**To do:** Repeat, exactly as they appear, the lines from the one with "You are a GUI" through the last line of the entries below, but none of the pictures.

*** Opening of Data for review ***

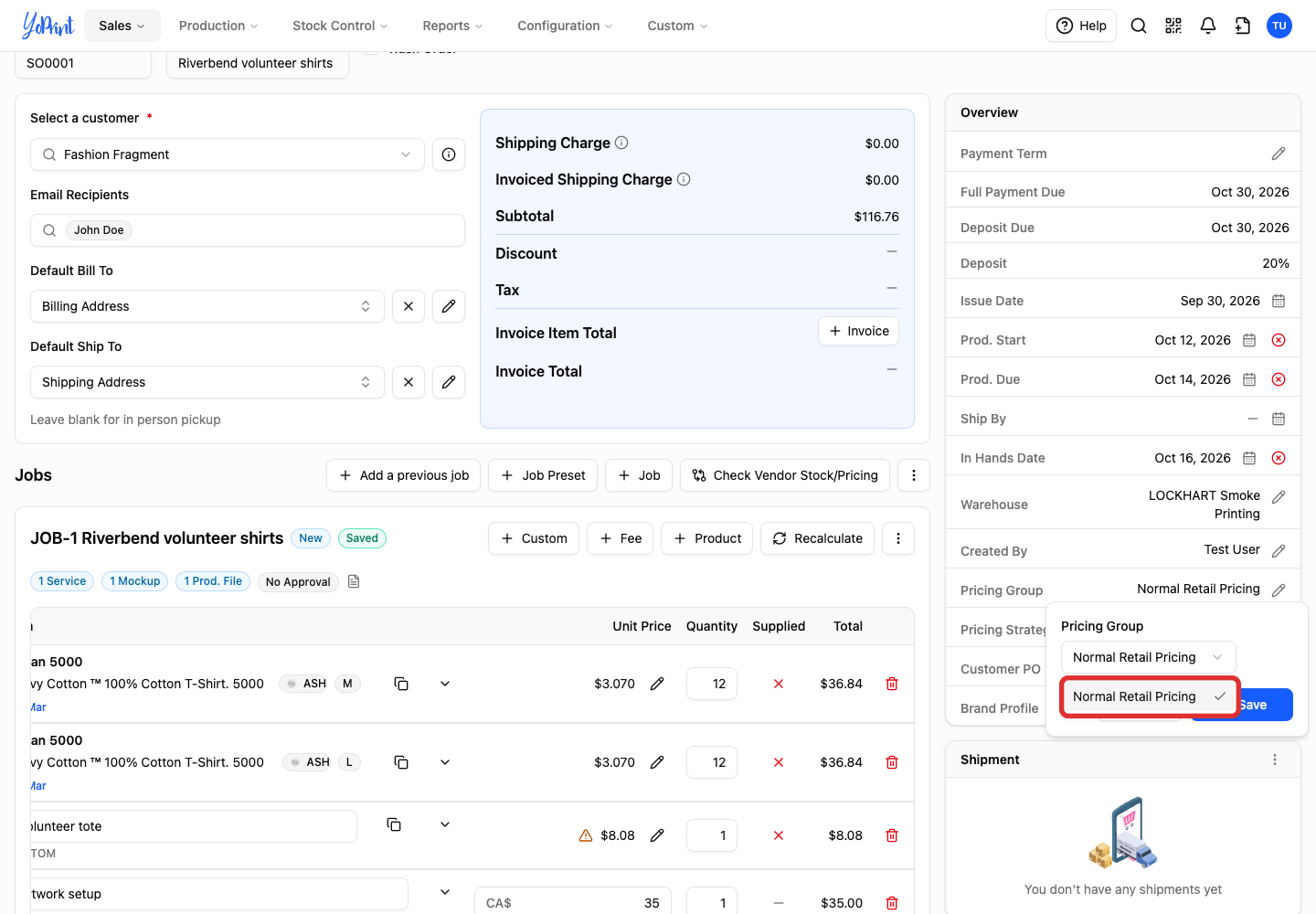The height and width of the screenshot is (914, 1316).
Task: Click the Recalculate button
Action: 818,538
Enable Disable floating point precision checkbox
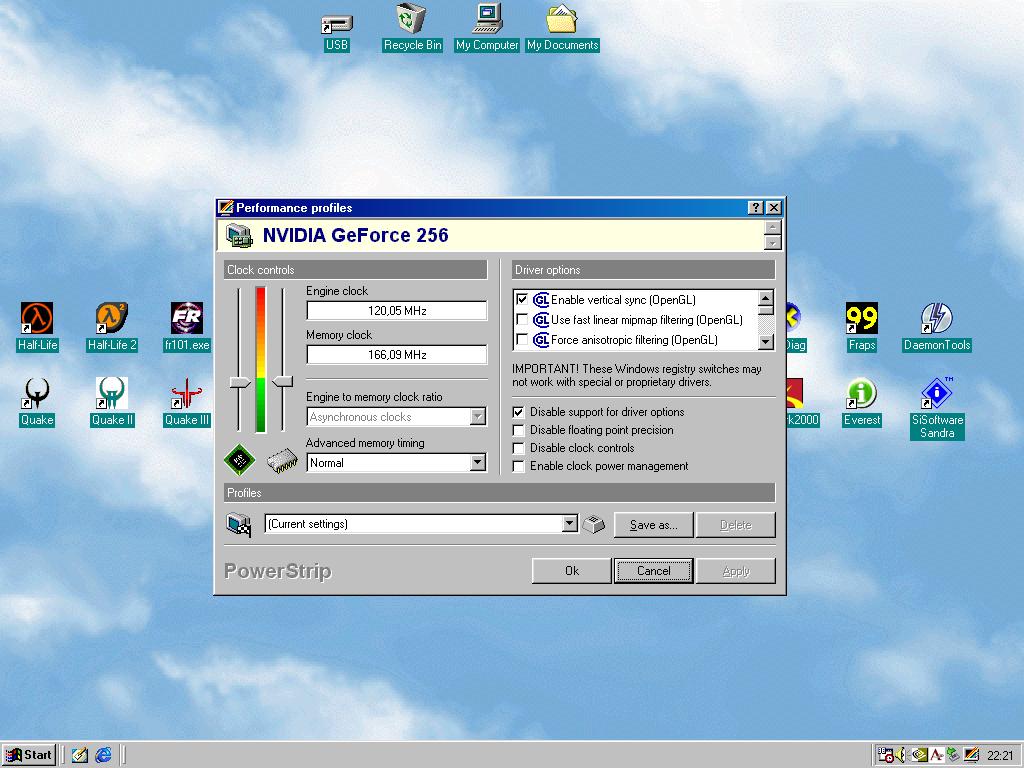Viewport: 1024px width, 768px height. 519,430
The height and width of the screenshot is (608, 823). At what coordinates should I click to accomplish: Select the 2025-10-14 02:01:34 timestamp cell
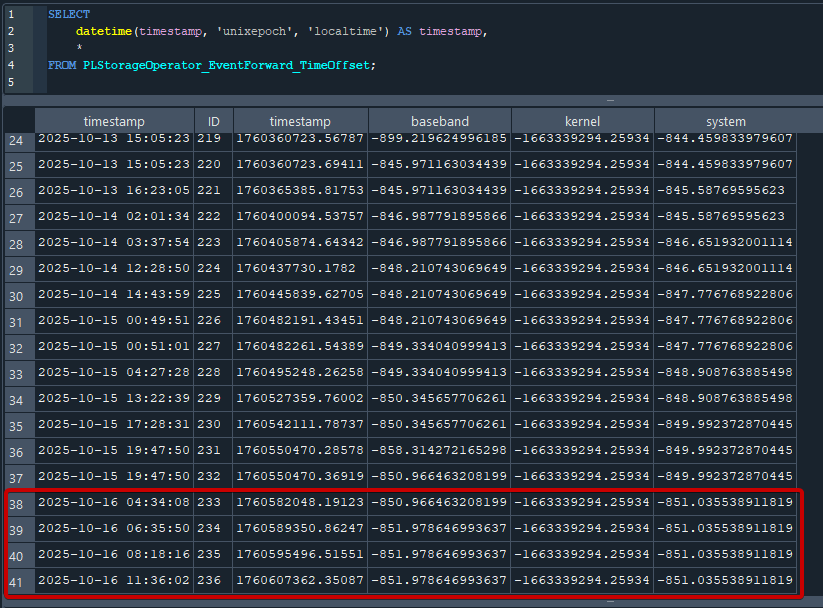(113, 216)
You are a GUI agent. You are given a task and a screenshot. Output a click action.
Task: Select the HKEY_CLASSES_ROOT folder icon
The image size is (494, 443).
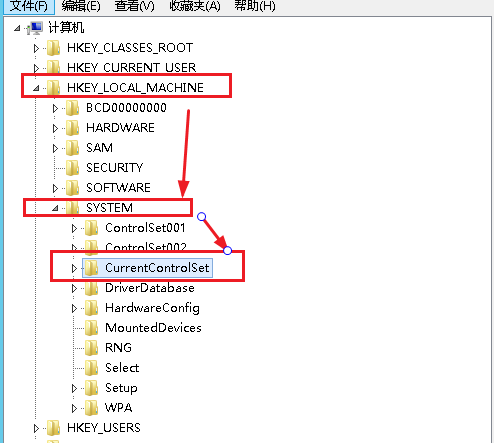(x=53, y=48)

*** Close of Data for review ***

**Result below:**
You are a GUI agent. You are given a task and a screenshot. Output a click action.
Task: Select the HKEY_CLASSES_ROOT folder icon
The image size is (494, 443).
(x=53, y=48)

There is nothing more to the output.